AIM OF THE EXERCISE:
This task calls for copying every line of the records that includes the word "Mazda".
==== ENTRIES SUPPLIED ====
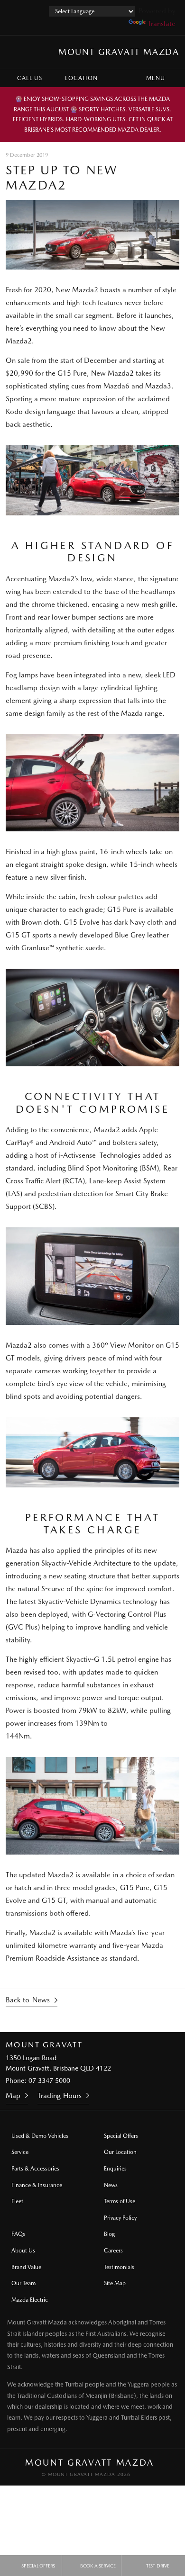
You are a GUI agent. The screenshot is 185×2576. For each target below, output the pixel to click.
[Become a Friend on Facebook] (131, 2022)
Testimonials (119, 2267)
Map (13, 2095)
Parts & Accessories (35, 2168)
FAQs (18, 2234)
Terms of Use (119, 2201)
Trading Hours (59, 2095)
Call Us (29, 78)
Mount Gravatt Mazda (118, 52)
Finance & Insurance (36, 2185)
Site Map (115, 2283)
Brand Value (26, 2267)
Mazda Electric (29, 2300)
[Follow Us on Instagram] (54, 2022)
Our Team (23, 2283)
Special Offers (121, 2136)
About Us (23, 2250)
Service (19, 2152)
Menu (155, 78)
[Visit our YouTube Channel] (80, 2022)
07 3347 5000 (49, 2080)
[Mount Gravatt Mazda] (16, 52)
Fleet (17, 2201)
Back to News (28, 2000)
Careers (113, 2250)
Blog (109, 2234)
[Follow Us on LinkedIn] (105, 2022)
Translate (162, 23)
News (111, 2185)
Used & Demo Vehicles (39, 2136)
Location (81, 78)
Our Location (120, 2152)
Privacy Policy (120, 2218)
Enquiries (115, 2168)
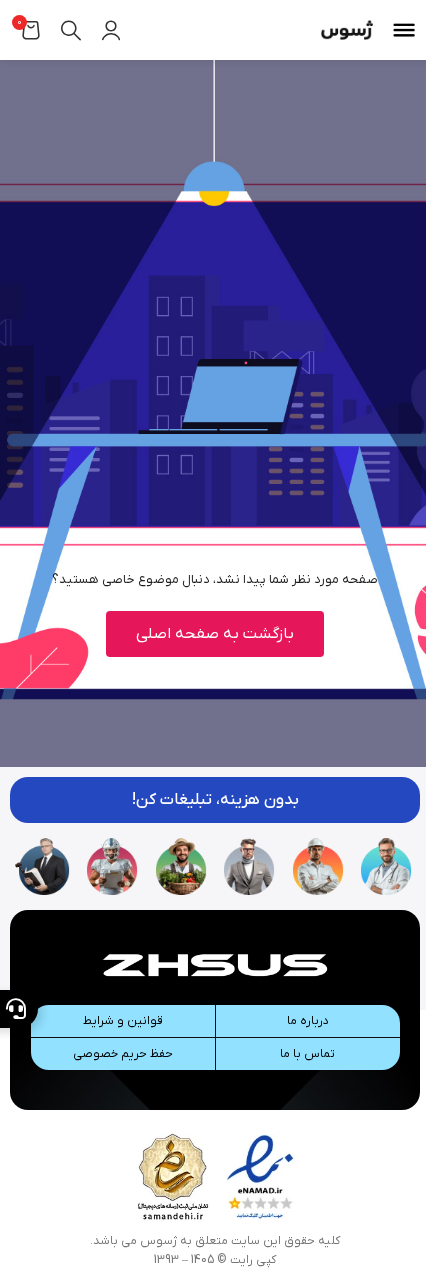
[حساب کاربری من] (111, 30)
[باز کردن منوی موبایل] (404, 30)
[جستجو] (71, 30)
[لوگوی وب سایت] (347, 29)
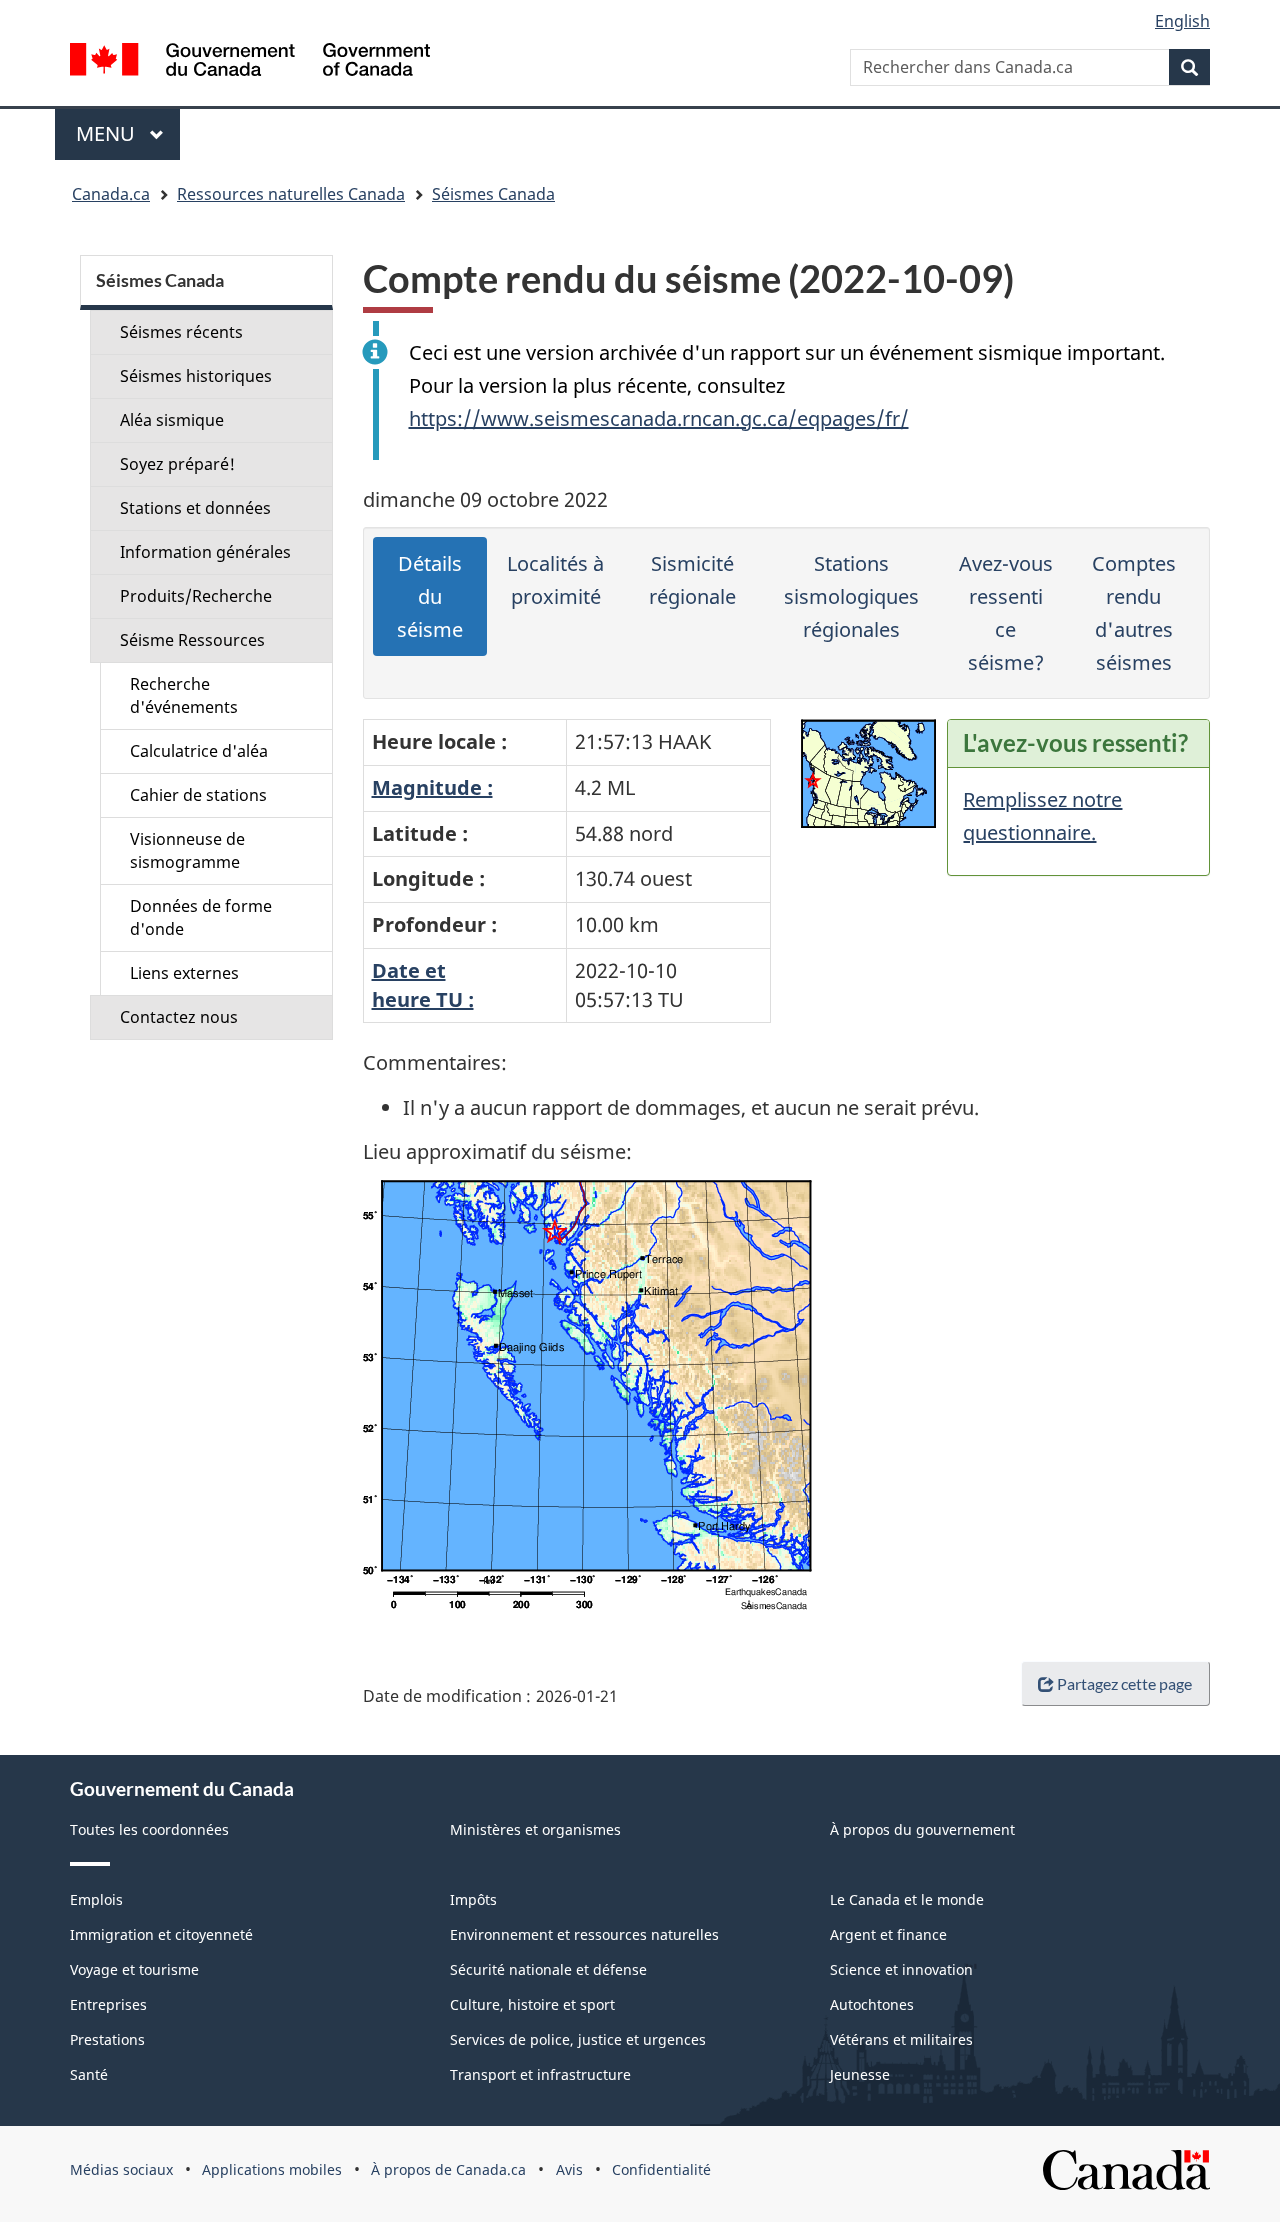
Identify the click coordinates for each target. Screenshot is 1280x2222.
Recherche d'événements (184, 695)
====
==== ENTRIES SUPPLIED ====
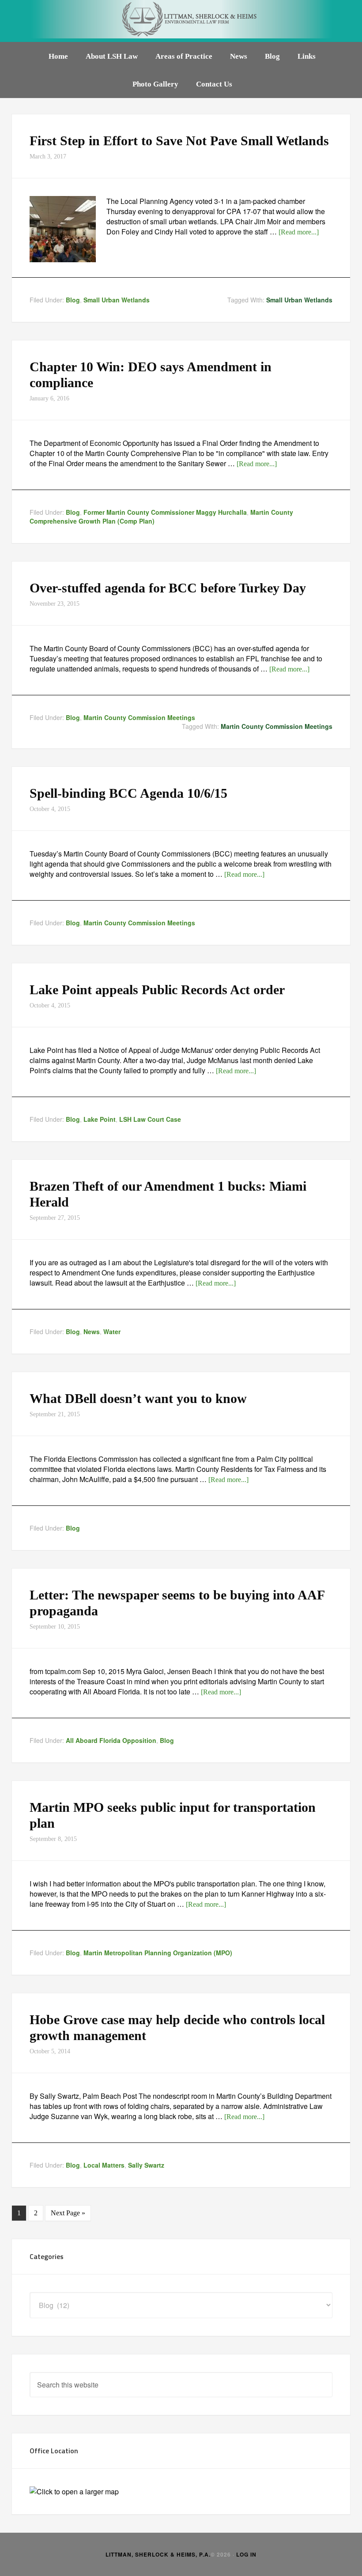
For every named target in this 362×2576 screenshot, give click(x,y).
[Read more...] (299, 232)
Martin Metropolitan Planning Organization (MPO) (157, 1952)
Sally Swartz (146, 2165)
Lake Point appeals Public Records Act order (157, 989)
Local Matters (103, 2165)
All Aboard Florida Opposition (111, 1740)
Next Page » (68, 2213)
====
WRITTEN ANSWER:
Mount Gravatt Mazda (118, 52)
Mazda Electric (29, 2300)
[Mount Gravatt Mazda] (16, 52)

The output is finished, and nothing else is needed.